What the task asks - Return the lines of the data exactly as they appear, starting at the line that contains "Click the DocRicketts file path text" and ending at the line that contains "Looking at the screenshot, I should [866, 244].", with both of those lines included.

▬▬▬▬▬▬▬▬▬▬

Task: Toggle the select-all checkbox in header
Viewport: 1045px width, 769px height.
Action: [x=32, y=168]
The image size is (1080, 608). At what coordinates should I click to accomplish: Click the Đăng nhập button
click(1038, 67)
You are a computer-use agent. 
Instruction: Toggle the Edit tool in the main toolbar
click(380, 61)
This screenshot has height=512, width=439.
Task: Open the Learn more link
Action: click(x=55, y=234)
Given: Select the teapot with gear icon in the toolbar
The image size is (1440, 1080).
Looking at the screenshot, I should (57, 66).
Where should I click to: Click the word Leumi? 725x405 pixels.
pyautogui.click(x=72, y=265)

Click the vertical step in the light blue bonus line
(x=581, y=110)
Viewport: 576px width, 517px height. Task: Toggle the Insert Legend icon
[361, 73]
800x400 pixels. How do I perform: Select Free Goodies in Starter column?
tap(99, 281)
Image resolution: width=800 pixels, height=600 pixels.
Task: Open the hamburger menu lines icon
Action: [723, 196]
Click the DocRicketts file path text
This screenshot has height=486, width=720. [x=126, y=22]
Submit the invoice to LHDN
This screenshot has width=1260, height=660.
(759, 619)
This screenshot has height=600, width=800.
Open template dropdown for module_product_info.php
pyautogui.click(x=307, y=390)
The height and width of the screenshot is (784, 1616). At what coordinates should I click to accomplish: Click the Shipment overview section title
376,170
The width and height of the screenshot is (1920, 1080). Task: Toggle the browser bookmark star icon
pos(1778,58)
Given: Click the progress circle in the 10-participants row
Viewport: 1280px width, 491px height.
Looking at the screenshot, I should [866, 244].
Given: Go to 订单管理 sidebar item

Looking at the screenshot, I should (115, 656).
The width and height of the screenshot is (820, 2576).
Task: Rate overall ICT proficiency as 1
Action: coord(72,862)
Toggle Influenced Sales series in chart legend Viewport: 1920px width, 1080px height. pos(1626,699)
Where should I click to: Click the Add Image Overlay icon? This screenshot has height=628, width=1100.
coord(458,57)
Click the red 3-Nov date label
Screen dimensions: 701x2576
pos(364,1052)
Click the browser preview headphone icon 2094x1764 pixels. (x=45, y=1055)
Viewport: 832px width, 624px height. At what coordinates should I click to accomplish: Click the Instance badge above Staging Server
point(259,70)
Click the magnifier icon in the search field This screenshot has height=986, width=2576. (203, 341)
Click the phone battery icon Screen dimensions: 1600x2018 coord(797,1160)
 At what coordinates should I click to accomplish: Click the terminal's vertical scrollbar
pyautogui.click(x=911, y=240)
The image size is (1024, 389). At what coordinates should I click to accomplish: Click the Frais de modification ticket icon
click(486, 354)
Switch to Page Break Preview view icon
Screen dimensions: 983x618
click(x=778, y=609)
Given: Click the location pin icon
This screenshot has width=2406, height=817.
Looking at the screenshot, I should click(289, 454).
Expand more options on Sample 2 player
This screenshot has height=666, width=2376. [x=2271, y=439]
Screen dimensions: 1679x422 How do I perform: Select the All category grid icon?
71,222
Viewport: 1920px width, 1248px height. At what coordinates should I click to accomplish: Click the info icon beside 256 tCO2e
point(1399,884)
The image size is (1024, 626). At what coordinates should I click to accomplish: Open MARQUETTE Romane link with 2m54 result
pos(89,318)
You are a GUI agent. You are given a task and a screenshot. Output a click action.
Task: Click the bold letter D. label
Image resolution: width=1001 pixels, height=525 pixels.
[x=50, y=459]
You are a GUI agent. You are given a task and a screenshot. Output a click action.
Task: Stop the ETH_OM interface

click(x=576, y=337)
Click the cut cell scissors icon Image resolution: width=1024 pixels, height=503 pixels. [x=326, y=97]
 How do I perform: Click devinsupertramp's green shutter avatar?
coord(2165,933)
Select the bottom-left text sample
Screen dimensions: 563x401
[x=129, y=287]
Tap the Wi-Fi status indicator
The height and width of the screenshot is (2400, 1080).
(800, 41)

▬▬▬▬▬▬▬▬▬▬

Result -
Click the DocRicketts file path text
This screenshot has height=486, width=720. [x=126, y=22]
Submit the invoice to LHDN
This screenshot has width=1260, height=660.
(759, 619)
This screenshot has height=600, width=800.
Open template dropdown for module_product_info.php
pyautogui.click(x=307, y=390)
The height and width of the screenshot is (784, 1616). At what coordinates should I click to accomplish: Click the Shipment overview section title
376,170
The width and height of the screenshot is (1920, 1080). Task: Toggle the browser bookmark star icon
pos(1778,58)
Given: Click the progress circle in the 10-participants row
Viewport: 1280px width, 491px height.
Looking at the screenshot, I should [866, 244].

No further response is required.